LESSON 4 - FOREST FIRE SUPPRESSION TOOLS
The pulaski is a combination cutting and grubbing tool. It is designed to provide a cutting edge similar to an axe and an edge for grubbing. It is best used in an indirect attack, primarily for loosening heavy duff layers for removal by a shovel. The pulaski should only be used in place of an axe on a limited basis.
The pulaski is an effective tool for mop up operations. It is used to expose embers from deep burning smudges to be extinguished with water from a backpack or power pump. The exposed embers can be extinguished by mixing them with mineral soil using a shovel.
Before using a pulaski ensure the handle is smooth, free of cracks and splinters and securely fastened to the head.

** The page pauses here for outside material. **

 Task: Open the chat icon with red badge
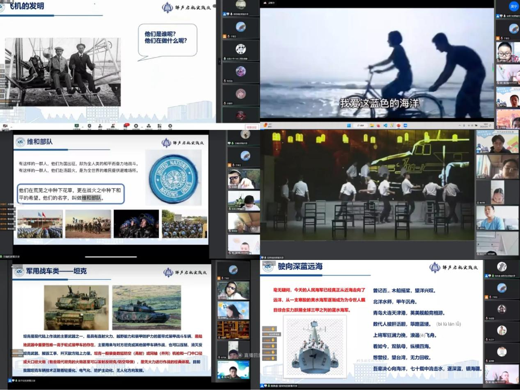pyautogui.click(x=126, y=126)
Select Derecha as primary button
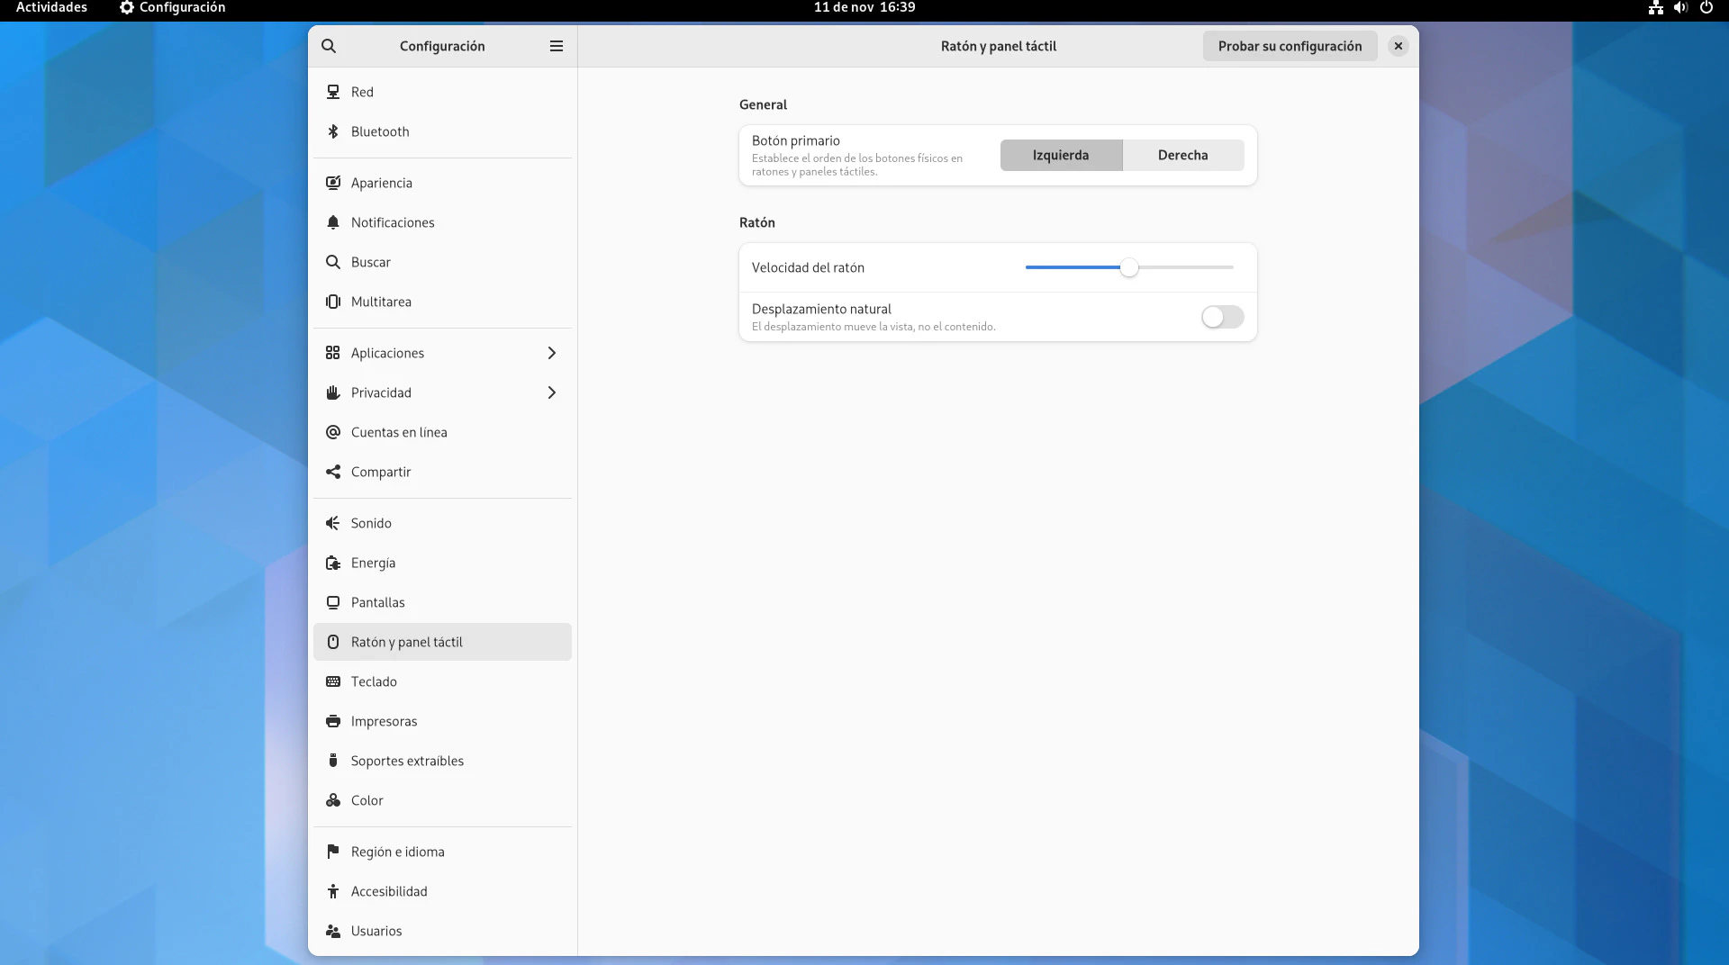 pos(1182,155)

Both the cutting and grubbing edges must be kept sharp and, when not in use, protected with duct tape. The pulaski can be secured for field sharpening by embedding the axe blade into a stump to file the grubbing edge. To file the axe blade, the grubbing edge is embedded.
The pulaski is carried horizontally, at the side of the body, with the handle gripped directly behind the head. The axe blade must face downward and the pulaski is held slightly away from the body. In the event of a fall, the crew member can push the pulaski away from the body.
Crew members using pulaski must space themselves apart a minimum distance of three metres in light brush to double a tree length if trees are being felled. The crew member must have a clear swing path. The slightest obstruction to the swing path can cause the pulaski to deflect from its intended path.
A pulaski left along the fireline should be embedded in a stump or tree for safety and ease in locating.